I know it’s silly, forgetting my manners over a few spindly crab legs, but I can’t help it. I don’t go crazy over congealed salads or green beans. I only lose my senses when it comes to snow crab legs, and I know why.
While the menus say "all you can eat" what they really should say is "all you can fight for and grab." Snow crab is expensive, and the all-you-can-eateries must trickle out the legs or go broke. And there’s the problem. How can I be polite when I’m in a feeding frenzy? The answer is simple: It’s not possible.

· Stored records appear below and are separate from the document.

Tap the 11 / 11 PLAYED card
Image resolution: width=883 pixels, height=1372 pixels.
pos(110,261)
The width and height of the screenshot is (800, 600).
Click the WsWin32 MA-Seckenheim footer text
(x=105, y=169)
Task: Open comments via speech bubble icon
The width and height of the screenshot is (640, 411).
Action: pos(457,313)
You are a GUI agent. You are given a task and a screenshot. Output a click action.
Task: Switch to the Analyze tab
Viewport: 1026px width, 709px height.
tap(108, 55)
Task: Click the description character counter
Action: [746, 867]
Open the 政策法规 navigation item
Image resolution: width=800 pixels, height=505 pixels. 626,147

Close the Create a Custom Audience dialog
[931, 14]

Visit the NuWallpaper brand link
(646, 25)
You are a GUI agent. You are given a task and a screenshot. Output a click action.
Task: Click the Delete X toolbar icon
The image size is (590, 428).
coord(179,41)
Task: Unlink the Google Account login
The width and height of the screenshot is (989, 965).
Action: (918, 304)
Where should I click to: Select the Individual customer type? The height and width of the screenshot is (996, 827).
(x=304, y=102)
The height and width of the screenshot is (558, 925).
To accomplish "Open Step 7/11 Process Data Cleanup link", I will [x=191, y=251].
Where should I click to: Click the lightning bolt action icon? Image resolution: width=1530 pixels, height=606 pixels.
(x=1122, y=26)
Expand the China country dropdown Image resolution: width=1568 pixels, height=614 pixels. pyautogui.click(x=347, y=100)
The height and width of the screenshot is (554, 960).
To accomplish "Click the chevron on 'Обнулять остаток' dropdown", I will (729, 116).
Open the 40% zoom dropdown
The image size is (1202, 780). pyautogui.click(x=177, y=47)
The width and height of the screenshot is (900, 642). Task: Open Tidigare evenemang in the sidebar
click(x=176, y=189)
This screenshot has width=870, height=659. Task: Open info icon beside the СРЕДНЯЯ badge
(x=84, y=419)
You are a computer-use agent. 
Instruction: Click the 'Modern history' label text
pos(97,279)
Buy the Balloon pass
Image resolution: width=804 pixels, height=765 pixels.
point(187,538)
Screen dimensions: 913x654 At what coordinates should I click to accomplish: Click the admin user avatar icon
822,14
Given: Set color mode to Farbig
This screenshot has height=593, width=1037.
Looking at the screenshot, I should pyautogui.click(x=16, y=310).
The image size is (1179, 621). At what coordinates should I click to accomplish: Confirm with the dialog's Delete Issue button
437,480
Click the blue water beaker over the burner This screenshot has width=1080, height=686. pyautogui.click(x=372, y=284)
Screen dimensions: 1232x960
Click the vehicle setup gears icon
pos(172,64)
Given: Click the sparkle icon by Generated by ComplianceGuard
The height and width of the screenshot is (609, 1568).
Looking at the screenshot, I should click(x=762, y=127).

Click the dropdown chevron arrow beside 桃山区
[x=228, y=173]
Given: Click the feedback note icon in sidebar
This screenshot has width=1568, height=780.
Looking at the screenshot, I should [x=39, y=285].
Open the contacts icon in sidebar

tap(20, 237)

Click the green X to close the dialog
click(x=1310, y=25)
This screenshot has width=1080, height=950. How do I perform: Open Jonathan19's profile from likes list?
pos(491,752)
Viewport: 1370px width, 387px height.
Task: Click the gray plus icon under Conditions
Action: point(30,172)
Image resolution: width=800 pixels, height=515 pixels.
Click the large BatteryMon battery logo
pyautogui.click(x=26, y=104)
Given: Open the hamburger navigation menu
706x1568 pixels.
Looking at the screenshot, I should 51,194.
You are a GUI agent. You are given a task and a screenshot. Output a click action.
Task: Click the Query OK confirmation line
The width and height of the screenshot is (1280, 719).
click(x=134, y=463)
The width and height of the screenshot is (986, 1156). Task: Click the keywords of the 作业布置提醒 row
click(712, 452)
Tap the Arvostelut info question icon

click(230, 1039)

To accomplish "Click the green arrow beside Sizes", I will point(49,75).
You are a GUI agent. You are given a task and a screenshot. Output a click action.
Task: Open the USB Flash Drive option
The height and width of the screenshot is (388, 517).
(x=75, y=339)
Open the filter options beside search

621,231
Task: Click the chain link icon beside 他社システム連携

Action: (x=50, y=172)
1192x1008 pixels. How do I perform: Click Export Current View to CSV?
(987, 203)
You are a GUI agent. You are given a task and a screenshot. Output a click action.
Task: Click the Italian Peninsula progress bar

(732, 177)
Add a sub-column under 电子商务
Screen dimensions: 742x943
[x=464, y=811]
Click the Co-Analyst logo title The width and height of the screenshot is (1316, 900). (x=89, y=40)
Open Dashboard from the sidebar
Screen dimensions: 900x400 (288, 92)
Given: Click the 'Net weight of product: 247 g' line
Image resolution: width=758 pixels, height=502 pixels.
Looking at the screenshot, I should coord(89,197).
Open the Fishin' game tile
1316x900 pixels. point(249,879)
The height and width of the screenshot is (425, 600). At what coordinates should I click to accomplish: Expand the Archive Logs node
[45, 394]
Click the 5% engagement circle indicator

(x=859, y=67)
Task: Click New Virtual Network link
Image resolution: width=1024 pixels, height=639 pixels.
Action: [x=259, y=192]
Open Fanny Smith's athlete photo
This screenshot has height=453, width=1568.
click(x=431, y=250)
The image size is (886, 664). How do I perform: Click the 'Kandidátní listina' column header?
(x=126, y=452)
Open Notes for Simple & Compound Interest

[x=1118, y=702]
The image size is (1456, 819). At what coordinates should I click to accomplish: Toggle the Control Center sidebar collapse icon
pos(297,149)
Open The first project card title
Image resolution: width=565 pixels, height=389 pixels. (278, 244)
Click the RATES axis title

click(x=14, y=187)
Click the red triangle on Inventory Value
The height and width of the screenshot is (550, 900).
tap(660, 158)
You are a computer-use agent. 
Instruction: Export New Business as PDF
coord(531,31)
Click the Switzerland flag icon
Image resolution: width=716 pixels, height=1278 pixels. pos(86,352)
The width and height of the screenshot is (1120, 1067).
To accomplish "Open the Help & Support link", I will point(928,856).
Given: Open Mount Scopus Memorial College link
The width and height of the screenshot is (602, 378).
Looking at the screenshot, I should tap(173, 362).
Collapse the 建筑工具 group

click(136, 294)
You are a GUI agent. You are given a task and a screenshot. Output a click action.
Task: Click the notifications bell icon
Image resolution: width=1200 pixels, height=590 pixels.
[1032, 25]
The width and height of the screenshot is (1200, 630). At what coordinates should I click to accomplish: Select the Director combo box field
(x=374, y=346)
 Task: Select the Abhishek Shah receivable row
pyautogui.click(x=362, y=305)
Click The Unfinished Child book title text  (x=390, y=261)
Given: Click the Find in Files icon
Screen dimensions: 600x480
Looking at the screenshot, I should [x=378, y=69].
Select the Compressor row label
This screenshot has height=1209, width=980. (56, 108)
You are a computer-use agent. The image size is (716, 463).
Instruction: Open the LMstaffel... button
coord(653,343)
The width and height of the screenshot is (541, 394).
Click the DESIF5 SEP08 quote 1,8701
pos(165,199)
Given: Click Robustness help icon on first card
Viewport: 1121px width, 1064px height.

If you see me dining, you’ll think you’re watching a nature show. There’ll always be a few of us alpha-eaters hovering near the kitchen. We feign interest in the ten-bean salad, but we’re really watching for a fresh bowl of snow crab legs. As soon as we see the arrival of fresh meat, the smarter of us will grab a set of the metal tongs you’re supposed to use to get your hot legs.
Now, possession of tongs doesn’t always mean you’ll get any crab legs. Since this is The South, and most of us have all our fingers, folks just reach into the bowl for the crab legs. But, tongs are made of metal, and fingers are made of flesh. Guess who backs off first? Like I said, it’s ugly and it’s brutal, but it’s all about supply and demand.
As selfish as we sound, we alphas do share. After the "Got Tongs" (as we call ourselves in private) fill our plates, we allow the lesser "No Tongs" to feed. It’s positively primitive, but it’s the law of the jungle. OK maybe it’s just the law of the all-you-can-eat buffet on snow crab night. Either way, don’t expect me to say "yes, ma’am" on crab night, and please watch out for my tongs. You might need those fingers some day.